Items from a dataset

--

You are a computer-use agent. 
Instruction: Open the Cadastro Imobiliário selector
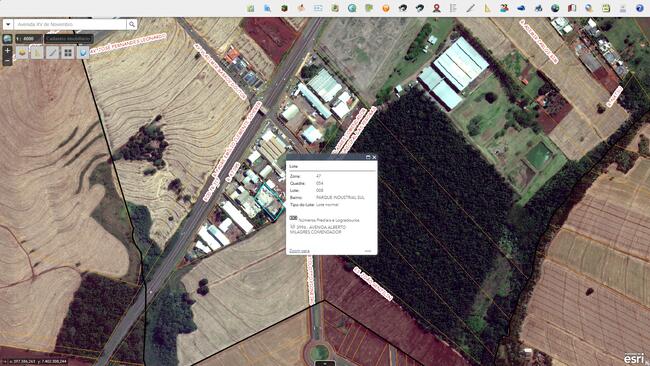(69, 39)
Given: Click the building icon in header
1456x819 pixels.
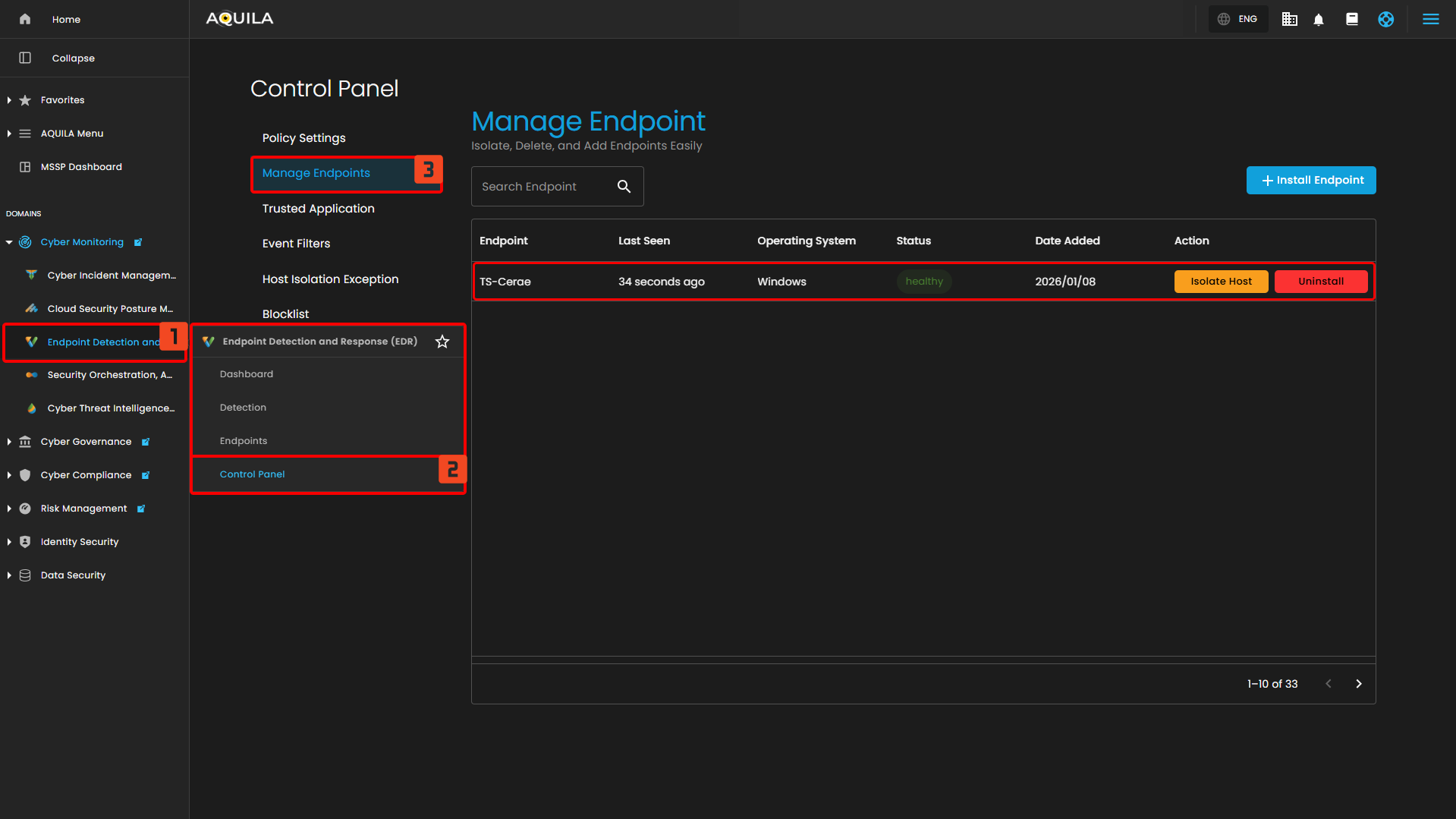Looking at the screenshot, I should [x=1289, y=20].
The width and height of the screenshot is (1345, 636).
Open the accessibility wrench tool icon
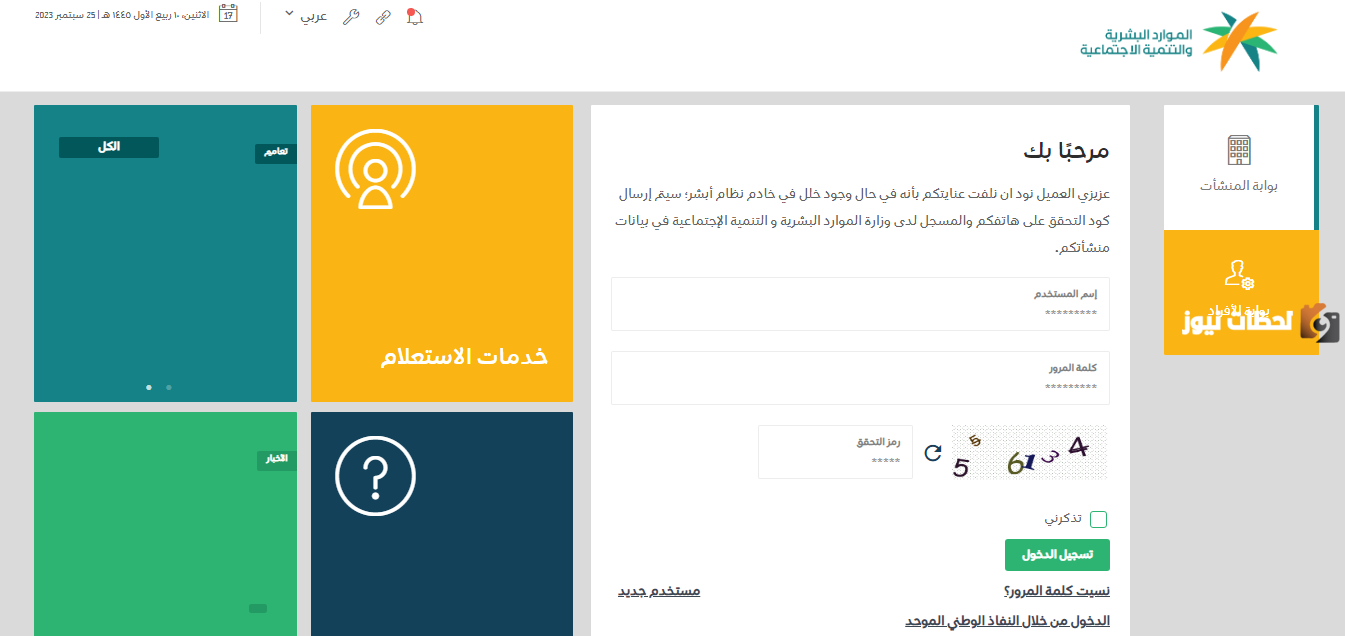coord(350,17)
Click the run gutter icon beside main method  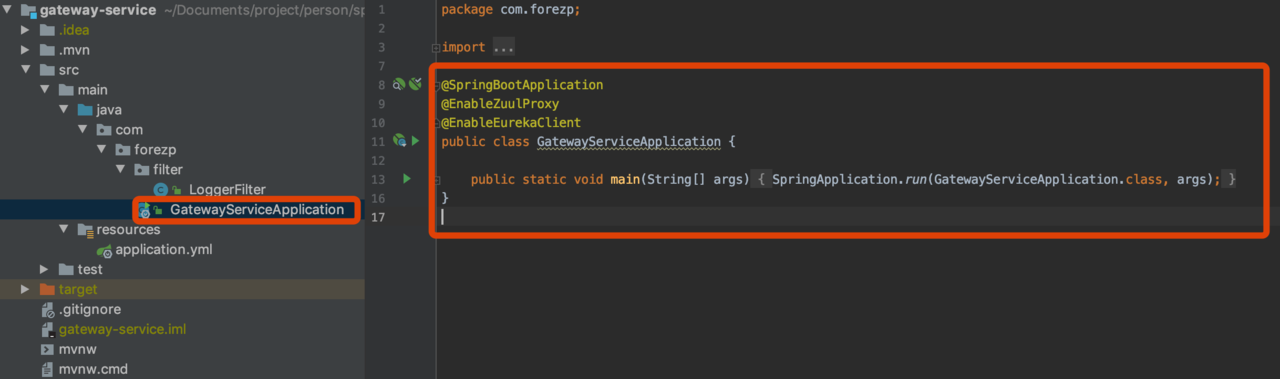click(406, 179)
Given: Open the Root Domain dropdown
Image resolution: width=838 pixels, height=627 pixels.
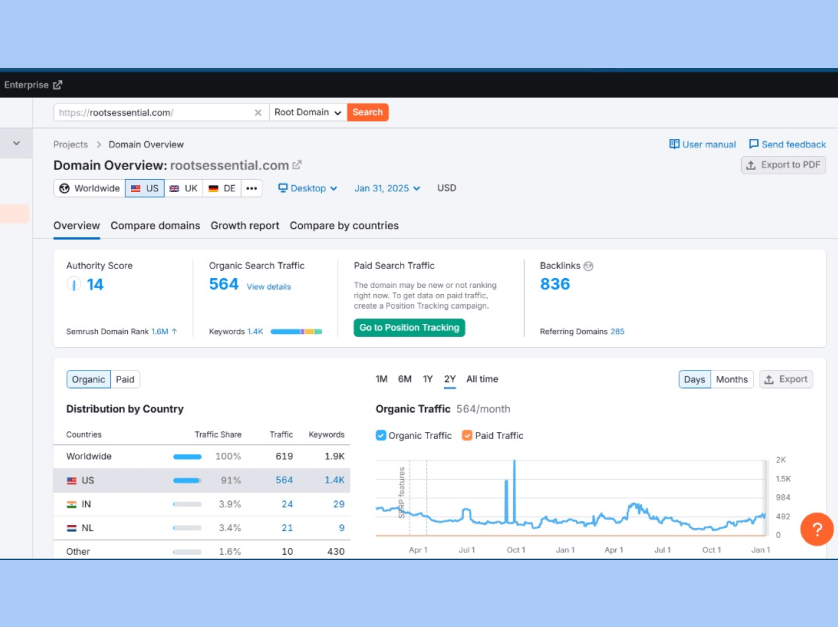Looking at the screenshot, I should point(307,113).
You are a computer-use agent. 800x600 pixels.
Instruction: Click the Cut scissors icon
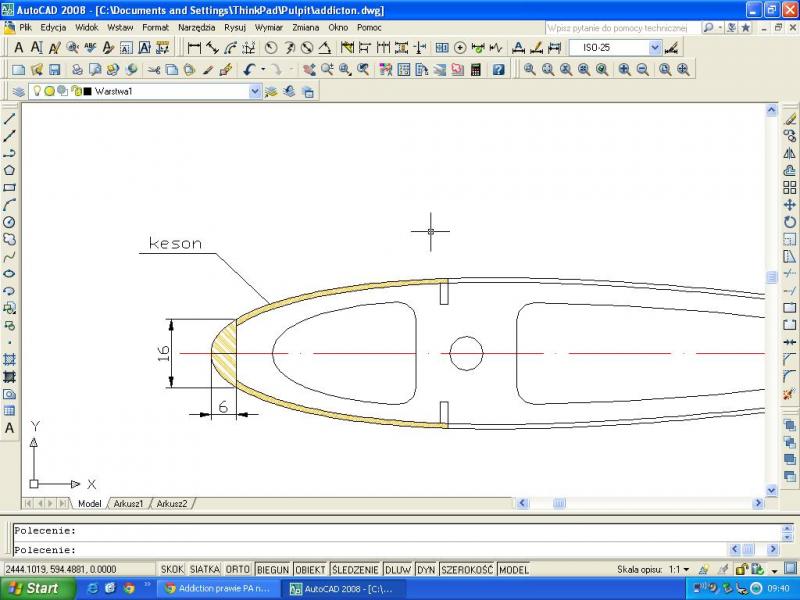click(154, 70)
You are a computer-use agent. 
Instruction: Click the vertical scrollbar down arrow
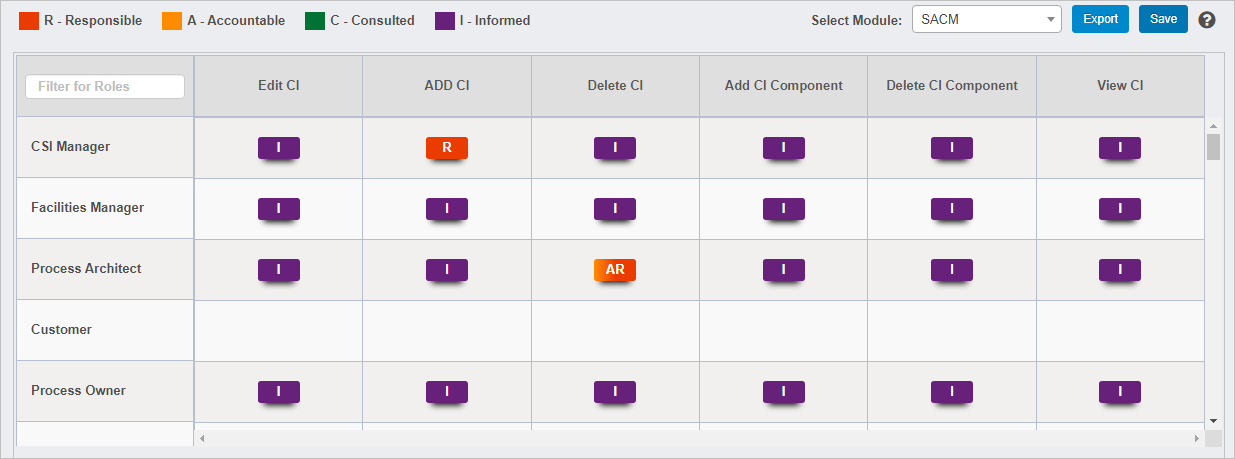pos(1213,421)
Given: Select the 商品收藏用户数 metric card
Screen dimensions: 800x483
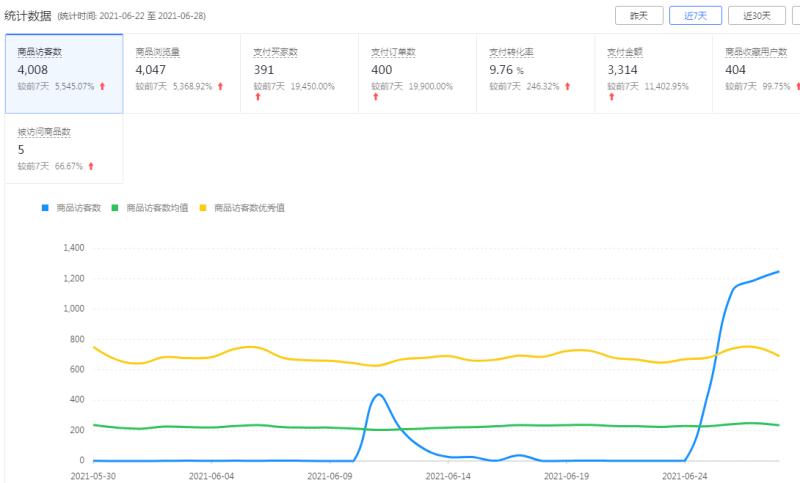Looking at the screenshot, I should [756, 73].
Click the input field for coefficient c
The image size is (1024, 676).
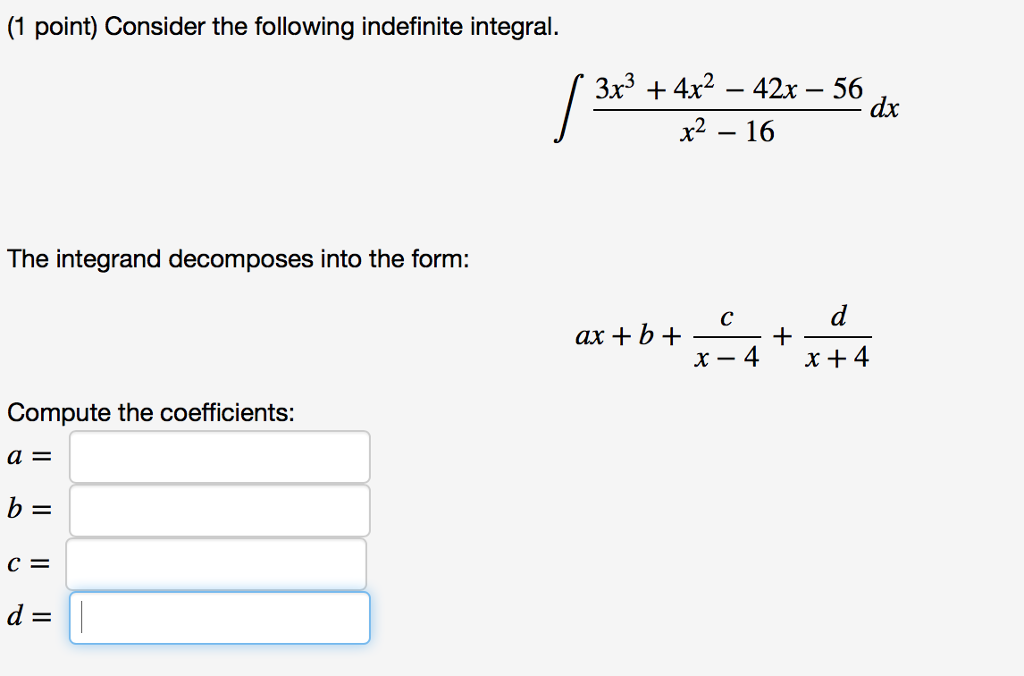pyautogui.click(x=216, y=563)
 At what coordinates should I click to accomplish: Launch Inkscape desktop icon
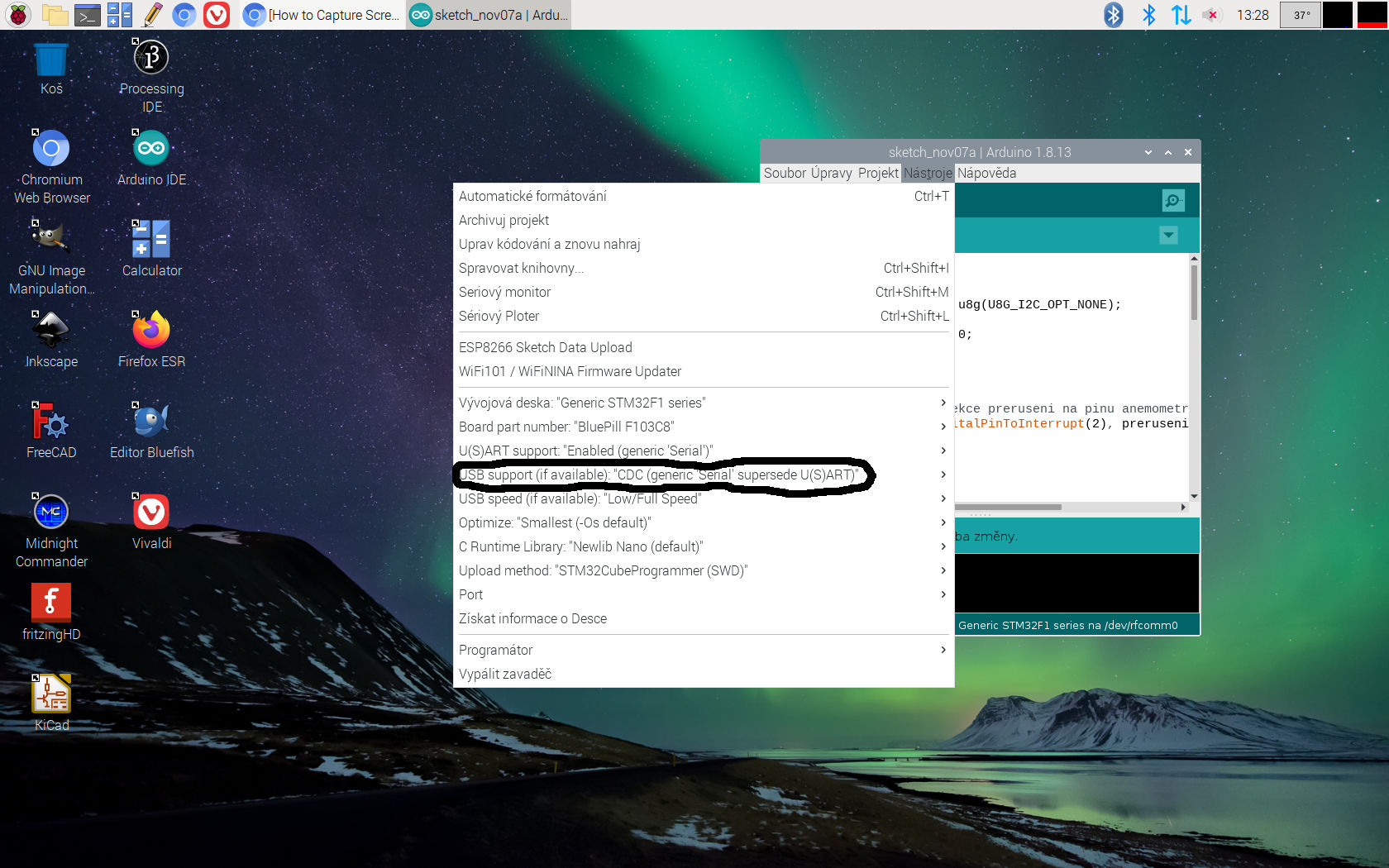(51, 339)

--

## WHAT THE TASK ASKS
Please repeat exactly the lines from the one containing "Given: Open the Root Domain dropdown" through the last line of the records, both included, and leave out the pictures.

## TASK ANSWER
Given: Open the Root Domain dropdown
Image resolution: width=838 pixels, height=627 pixels.
Looking at the screenshot, I should point(307,113).
You are a computer-use agent. 800x600 pixels.
Instruction: Click the Cut scissors icon
click(154, 70)
You are a computer-use agent. 
Instruction: Click the vertical scrollbar down arrow
pos(1213,421)
Given: Select the 商品收藏用户数 metric card
Screen dimensions: 800x483
Looking at the screenshot, I should [756, 73].
Click the input field for coefficient c
The image size is (1024, 676).
pyautogui.click(x=216, y=563)
 At what coordinates should I click to accomplish: Launch Inkscape desktop icon
(51, 339)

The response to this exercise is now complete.